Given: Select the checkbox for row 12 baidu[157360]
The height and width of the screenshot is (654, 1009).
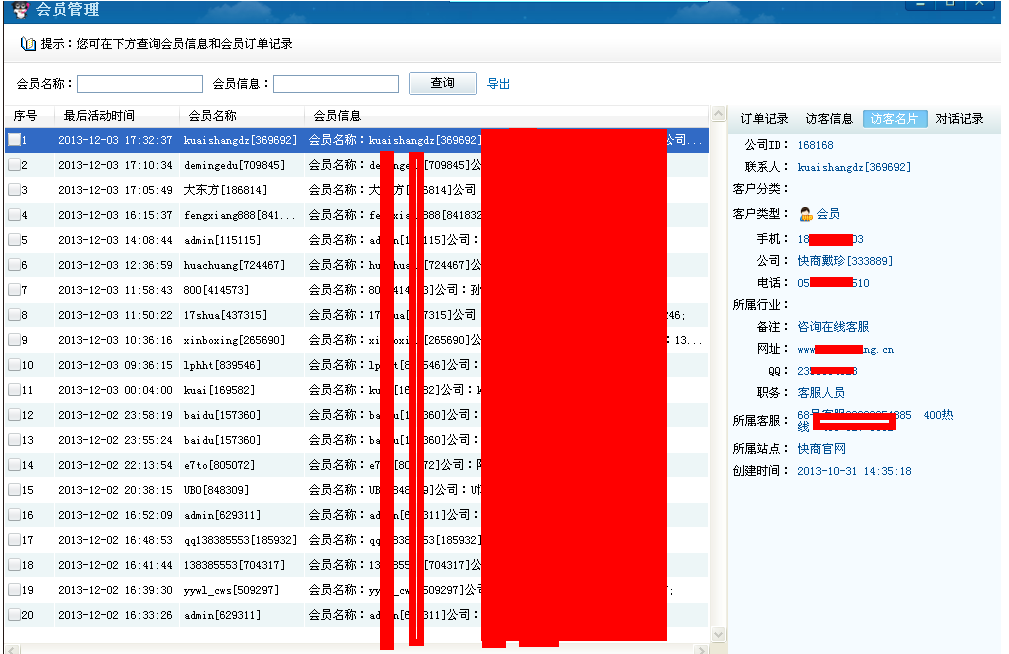Looking at the screenshot, I should tap(14, 415).
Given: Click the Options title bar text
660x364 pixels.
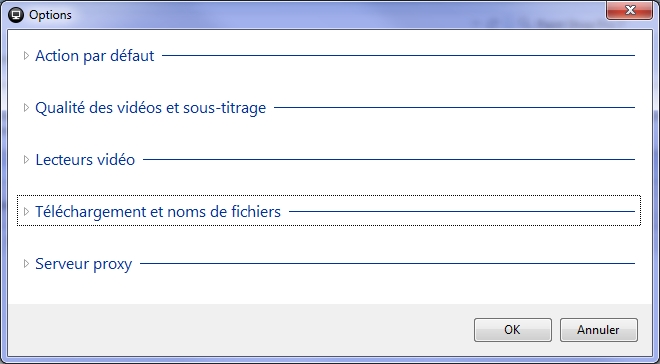Looking at the screenshot, I should click(50, 15).
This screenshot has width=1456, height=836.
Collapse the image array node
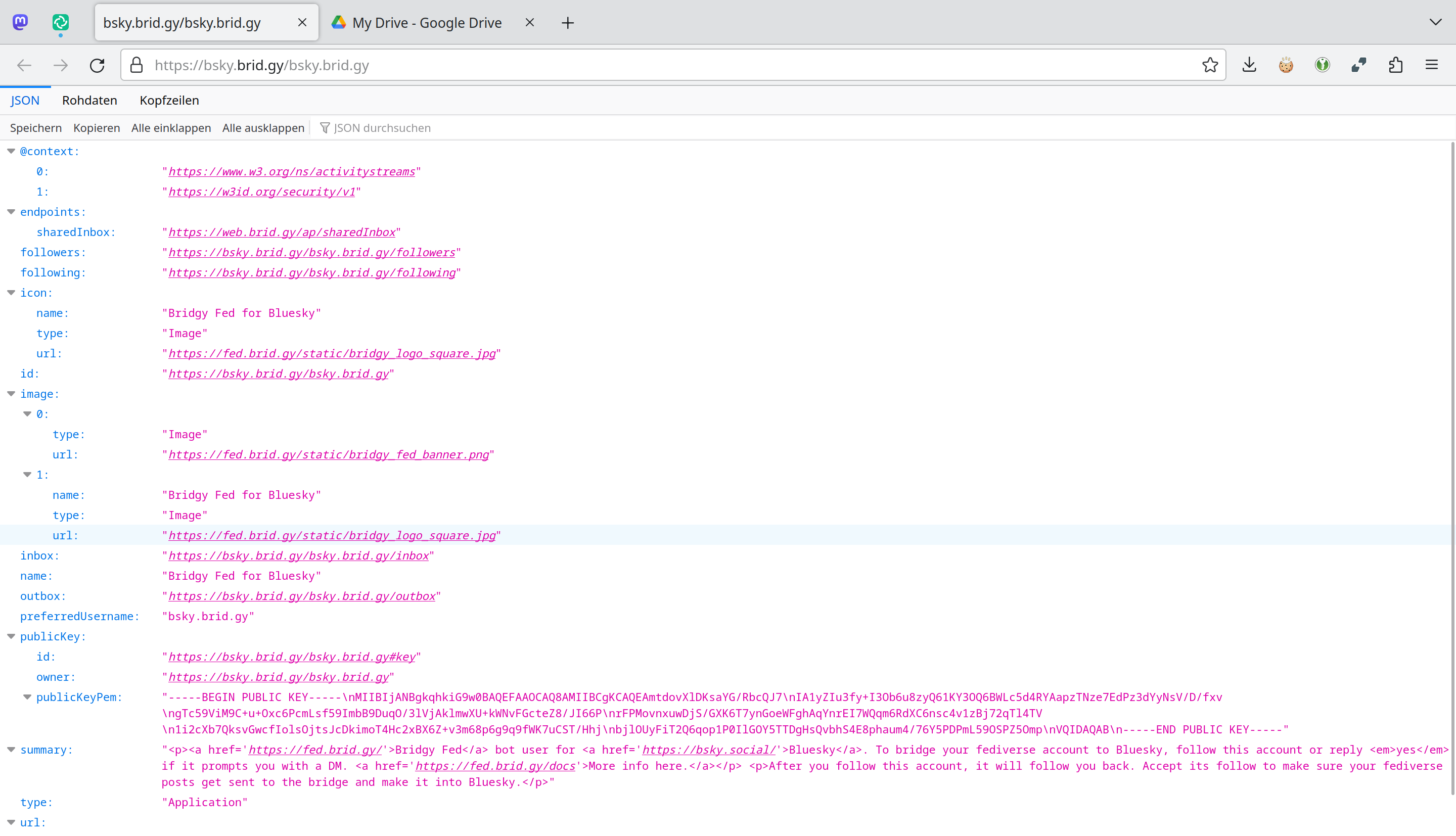[11, 394]
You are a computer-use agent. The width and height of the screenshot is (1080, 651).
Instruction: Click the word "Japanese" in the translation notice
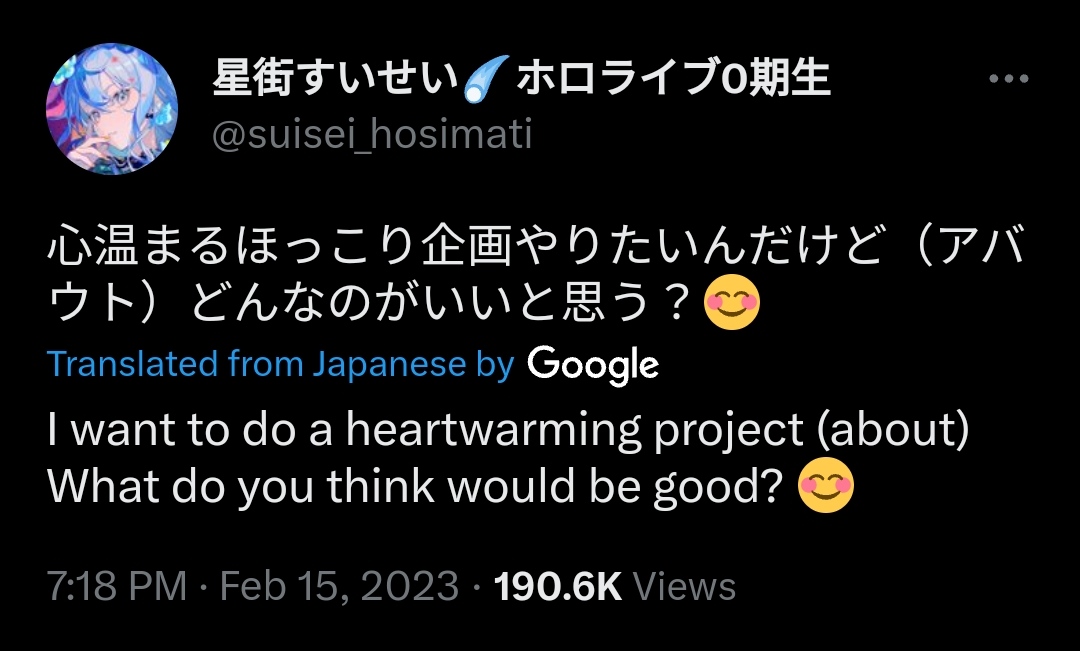389,365
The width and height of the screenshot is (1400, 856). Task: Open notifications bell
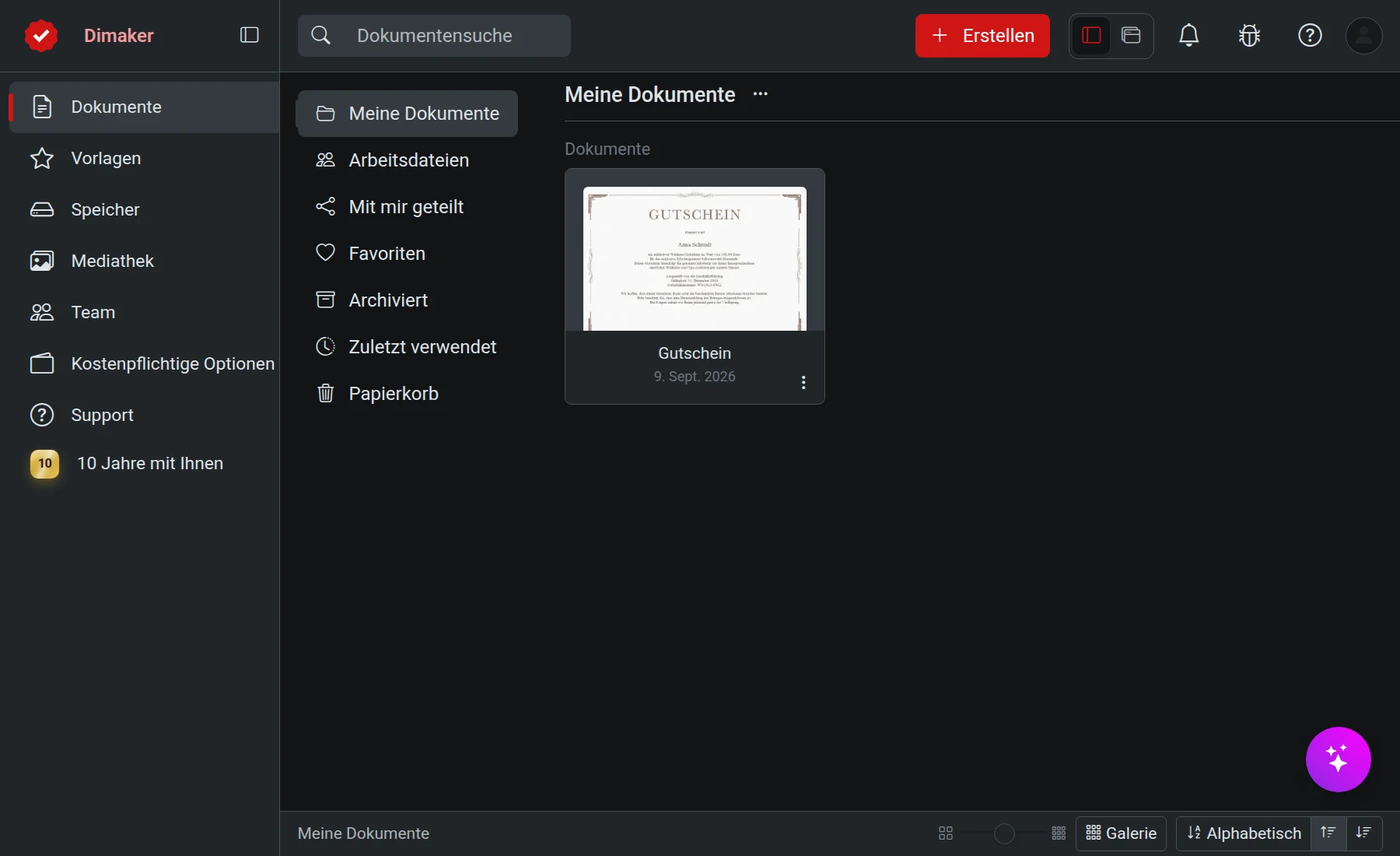1188,35

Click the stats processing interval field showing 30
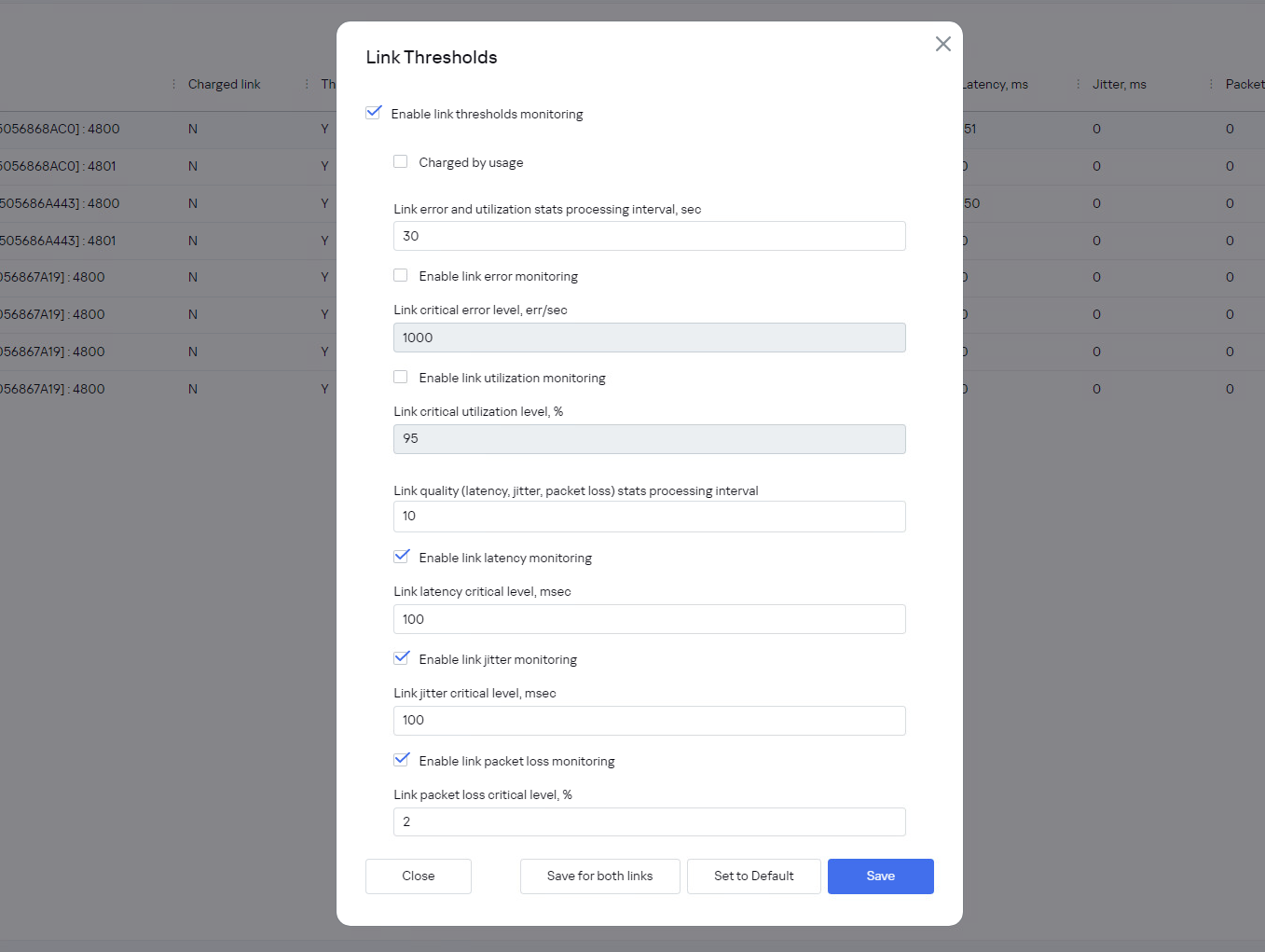649,236
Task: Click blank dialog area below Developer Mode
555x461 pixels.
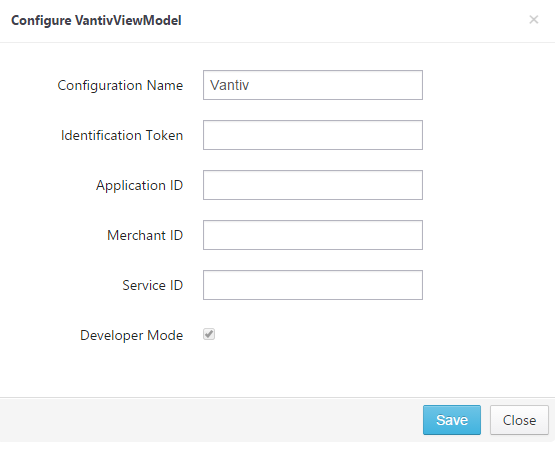Action: pyautogui.click(x=278, y=372)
◇ ◇ ◇ ◇ ◇ ◇ ◇
Find the line that contains "The height and". Copy it and every line after it through the end of the listing exactly, but not the pictures.

Answer below:
The height and width of the screenshot is (654, 1009).
Looking at the screenshot, I should tap(14, 415).
Given: Click the Options title bar text
660x364 pixels.
Looking at the screenshot, I should click(50, 15).
This screenshot has width=1456, height=836.
Collapse the image array node
[11, 394]
You are a computer-use agent. The width and height of the screenshot is (1080, 651).
Instruction: Click the word "Japanese" in the translation notice
389,365
The width and height of the screenshot is (1400, 856). Task: Open notifications bell
1188,35

Click the stats processing interval field showing 30
649,236
Task: Click blank dialog area below Developer Mode
555x461 pixels.
Action: pyautogui.click(x=278, y=372)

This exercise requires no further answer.